Receivables over 30 days increased to 2.1 percent from 1.8 percent the previous month, and were up slightly from 2.0 percent during the same period in 2013. Charge-offs were down at a new all-time low of 0.2 percent from 0.4 percent the previous month.
Credit approvals totaled 77.8 percent in March, an increase from 75.3 percent the previous month. Sixty-five percent of participating organizations reported submitting more transactions for approval during March, an increase from 53 percent during February.
Finally, total headcount for equipment finance companies was up 4.4 percent year over year.
Separately, the Equipment Leasing & Finance Foundation’s Monthly Confidence Index for April is 65.1, remaining at the highest index level in two years for the second consecutive month.
ELFA President and CEO William G. Sutton, CAE, said, “Equipment finance companies in almost all industry sectors are reporting a strong first quarter of the year. The March data showing new business volume clearly provides evidence of a strong first quarter looking back and a positive forecast for future activity. The Federal Reserve recently hinted at continuing a monetary policy that will promote a sustained low interest rate environment at least for the foreseeable future, which is giving the business community a reason to feel confident about the overall trajectory of the U.S. economy and make capital investments in their businesses. Credit quality metrics are mixed, with delinquencies edging upward counterbalanced by monthly losses reaching historic lows. Another positive sign for the industry is the trend toward increased hiring during the past 10 months.”

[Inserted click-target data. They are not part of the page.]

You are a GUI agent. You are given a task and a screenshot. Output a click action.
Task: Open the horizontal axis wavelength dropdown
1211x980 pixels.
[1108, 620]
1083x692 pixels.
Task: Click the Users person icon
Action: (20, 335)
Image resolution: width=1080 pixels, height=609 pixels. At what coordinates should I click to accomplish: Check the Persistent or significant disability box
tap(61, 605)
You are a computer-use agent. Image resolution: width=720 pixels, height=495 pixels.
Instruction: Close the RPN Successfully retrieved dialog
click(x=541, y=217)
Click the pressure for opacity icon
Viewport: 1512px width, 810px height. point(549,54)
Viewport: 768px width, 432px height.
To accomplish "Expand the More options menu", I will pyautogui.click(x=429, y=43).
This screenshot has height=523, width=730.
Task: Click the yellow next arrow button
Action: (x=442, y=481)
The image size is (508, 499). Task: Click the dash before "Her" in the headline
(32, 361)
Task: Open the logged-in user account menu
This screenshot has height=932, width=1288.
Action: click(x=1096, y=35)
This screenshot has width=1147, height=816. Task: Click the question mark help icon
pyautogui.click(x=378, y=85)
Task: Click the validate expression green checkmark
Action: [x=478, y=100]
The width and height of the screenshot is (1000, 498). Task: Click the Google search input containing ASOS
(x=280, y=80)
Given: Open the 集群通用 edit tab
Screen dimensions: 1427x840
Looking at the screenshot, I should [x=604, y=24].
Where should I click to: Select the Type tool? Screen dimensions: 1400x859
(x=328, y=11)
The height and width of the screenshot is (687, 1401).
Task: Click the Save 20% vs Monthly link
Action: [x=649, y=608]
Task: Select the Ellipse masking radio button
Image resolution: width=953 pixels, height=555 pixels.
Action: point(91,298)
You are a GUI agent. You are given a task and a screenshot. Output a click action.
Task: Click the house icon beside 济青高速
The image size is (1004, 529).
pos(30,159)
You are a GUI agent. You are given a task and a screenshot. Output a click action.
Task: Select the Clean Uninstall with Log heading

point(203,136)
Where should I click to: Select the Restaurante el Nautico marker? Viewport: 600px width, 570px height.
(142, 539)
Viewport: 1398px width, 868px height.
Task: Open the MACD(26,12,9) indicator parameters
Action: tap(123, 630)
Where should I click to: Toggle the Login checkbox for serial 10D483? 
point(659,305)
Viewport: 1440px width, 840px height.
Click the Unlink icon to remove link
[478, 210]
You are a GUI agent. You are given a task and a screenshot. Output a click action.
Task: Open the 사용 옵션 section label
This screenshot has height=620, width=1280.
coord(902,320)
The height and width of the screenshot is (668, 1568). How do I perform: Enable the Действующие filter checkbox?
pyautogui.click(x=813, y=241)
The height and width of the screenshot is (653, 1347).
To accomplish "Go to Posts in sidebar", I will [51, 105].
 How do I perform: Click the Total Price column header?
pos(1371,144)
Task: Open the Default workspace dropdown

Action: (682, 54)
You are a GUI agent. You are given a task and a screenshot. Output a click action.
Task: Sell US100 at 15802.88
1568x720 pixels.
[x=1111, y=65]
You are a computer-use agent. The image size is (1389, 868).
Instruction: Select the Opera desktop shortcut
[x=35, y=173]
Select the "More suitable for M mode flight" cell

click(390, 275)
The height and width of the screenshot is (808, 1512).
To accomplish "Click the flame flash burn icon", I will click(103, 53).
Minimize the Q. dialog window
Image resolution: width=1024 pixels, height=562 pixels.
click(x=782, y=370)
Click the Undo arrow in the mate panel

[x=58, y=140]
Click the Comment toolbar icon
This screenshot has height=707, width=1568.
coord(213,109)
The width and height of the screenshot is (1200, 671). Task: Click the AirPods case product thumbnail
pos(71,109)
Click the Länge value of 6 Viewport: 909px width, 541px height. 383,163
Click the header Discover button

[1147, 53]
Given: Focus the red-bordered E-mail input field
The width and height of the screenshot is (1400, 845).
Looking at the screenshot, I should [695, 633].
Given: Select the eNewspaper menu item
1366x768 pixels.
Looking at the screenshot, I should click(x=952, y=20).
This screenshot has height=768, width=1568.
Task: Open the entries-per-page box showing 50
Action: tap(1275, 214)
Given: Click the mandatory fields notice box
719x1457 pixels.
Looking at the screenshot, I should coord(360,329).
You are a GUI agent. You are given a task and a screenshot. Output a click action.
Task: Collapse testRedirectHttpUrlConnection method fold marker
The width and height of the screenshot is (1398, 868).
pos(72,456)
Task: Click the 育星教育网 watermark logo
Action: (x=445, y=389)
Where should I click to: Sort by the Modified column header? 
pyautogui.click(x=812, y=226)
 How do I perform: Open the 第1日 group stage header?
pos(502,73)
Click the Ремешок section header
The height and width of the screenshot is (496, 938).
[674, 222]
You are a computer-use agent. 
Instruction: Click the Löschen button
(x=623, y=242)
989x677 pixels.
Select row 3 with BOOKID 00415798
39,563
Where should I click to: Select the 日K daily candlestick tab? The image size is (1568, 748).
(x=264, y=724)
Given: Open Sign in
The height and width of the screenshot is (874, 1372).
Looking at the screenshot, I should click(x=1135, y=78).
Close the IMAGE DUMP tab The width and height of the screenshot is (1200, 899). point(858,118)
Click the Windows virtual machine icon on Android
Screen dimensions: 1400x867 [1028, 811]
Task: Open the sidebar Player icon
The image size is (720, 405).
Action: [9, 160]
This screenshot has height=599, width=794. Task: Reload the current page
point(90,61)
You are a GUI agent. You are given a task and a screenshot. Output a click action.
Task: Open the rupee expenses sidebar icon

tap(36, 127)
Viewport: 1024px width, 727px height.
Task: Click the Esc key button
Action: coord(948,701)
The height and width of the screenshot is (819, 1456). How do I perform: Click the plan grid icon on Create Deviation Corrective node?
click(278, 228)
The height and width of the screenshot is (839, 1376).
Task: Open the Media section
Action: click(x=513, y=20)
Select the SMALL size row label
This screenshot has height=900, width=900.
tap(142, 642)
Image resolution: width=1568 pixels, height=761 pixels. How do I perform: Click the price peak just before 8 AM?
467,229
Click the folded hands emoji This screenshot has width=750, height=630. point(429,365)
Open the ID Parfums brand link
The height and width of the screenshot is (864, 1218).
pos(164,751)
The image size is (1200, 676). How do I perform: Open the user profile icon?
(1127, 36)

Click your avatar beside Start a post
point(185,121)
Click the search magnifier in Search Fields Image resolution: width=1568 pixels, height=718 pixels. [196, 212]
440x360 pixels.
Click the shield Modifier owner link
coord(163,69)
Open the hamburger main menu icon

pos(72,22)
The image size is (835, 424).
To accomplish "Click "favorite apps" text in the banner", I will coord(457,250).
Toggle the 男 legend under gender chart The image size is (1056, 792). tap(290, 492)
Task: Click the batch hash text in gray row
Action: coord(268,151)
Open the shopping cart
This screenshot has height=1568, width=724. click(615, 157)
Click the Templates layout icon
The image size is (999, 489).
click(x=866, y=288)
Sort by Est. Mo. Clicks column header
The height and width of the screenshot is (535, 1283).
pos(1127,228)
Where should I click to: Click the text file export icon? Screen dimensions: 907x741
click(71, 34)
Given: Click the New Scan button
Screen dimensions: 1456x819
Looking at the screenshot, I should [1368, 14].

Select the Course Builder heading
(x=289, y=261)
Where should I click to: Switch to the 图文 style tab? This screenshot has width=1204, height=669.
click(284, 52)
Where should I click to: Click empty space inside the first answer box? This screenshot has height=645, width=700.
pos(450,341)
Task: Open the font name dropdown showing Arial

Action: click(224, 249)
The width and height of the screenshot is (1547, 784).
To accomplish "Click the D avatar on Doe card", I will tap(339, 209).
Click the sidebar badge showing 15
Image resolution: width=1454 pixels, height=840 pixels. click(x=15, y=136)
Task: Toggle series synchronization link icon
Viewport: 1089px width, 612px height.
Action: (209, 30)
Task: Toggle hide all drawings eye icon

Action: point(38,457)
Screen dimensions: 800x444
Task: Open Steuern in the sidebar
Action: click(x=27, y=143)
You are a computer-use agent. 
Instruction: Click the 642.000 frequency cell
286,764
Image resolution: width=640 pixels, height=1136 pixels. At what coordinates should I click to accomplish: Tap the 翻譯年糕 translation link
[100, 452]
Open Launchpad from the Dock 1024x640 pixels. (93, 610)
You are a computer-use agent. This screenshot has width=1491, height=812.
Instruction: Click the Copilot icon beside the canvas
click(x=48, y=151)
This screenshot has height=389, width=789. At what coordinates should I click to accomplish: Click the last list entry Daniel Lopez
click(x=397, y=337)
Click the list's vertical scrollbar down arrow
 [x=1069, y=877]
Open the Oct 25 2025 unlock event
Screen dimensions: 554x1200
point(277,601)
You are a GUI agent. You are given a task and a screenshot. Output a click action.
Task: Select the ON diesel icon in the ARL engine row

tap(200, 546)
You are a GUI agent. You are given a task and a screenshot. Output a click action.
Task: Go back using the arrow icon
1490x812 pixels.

Brian J. Griffin, Senior Vice President, Leasing, MB Financial Bank, N.A., said, “The continued strong metrics measured by the MLFI-25 reflect the ongoing strength of the economy and, more specifically, the leasing industry. Of particular significance is the dramatic increase in new business volume from February, the record low charge-off percentage and the continued increase in headcount in the industry. If medium- and long-term rates can remain relatively stable, these results bode well for continued growth for the balance of the year.”